## Description of the task
The entries that follow need to be reproduced exactly, minus any images.

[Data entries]

^^^^

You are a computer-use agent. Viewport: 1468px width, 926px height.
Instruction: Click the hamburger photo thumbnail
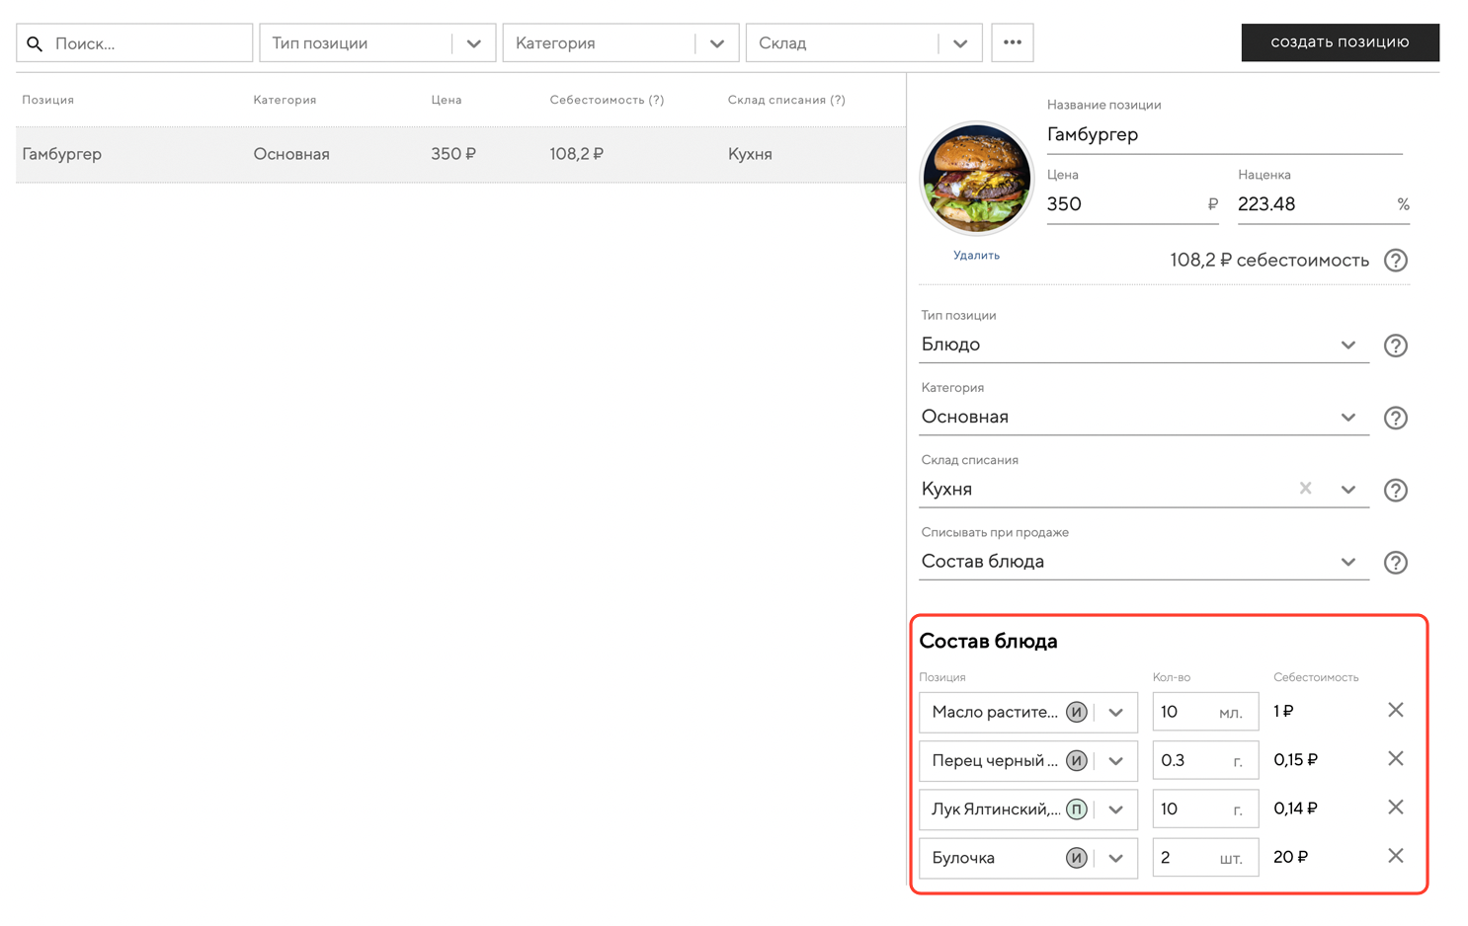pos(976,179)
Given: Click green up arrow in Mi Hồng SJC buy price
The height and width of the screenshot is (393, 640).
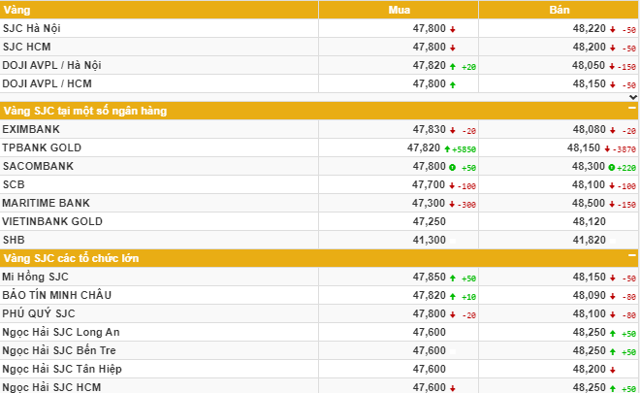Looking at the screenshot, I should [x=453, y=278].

^^^^

## Exercise solution
You are a computer-use agent. Viewport: 1468px width, 926px height.
Instruction: Click the hamburger photo thumbnail
pos(976,179)
Given: Click green up arrow in Mi Hồng SJC buy price
The height and width of the screenshot is (393, 640).
Looking at the screenshot, I should [x=453, y=278].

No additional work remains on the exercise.